▽

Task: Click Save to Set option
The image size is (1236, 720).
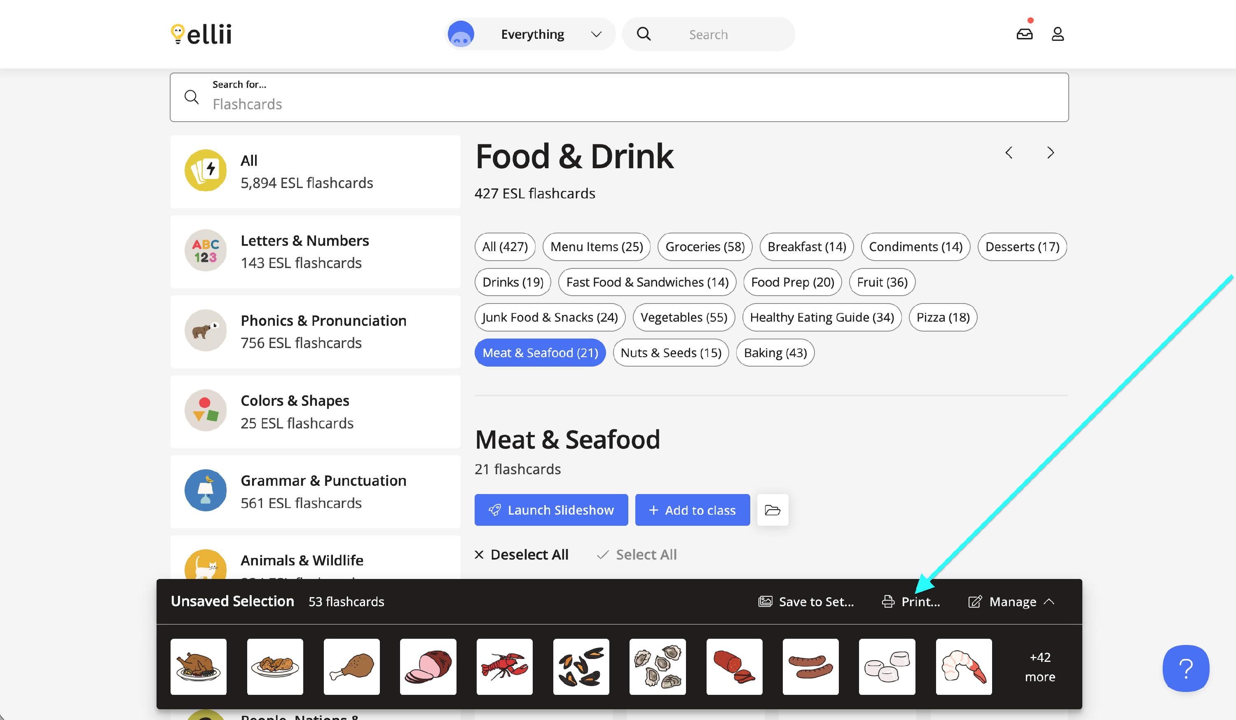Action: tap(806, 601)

△
▽

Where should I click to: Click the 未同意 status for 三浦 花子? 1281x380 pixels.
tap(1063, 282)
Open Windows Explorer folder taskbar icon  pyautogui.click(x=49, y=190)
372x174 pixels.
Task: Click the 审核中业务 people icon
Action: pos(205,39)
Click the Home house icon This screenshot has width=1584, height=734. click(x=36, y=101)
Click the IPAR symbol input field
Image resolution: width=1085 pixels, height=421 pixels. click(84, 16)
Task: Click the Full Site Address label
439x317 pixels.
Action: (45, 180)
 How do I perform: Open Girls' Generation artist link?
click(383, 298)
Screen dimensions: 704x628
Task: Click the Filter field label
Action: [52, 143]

△

Using the records above, restate word for word the lines from the one with "Open Windows Explorer" through the one with "Click the Home", both included.

# [Exercise solution]
Open Windows Explorer folder taskbar icon  pyautogui.click(x=49, y=190)
372x174 pixels.
Task: Click the 审核中业务 people icon
Action: pos(205,39)
Click the Home house icon This screenshot has width=1584, height=734. click(x=36, y=101)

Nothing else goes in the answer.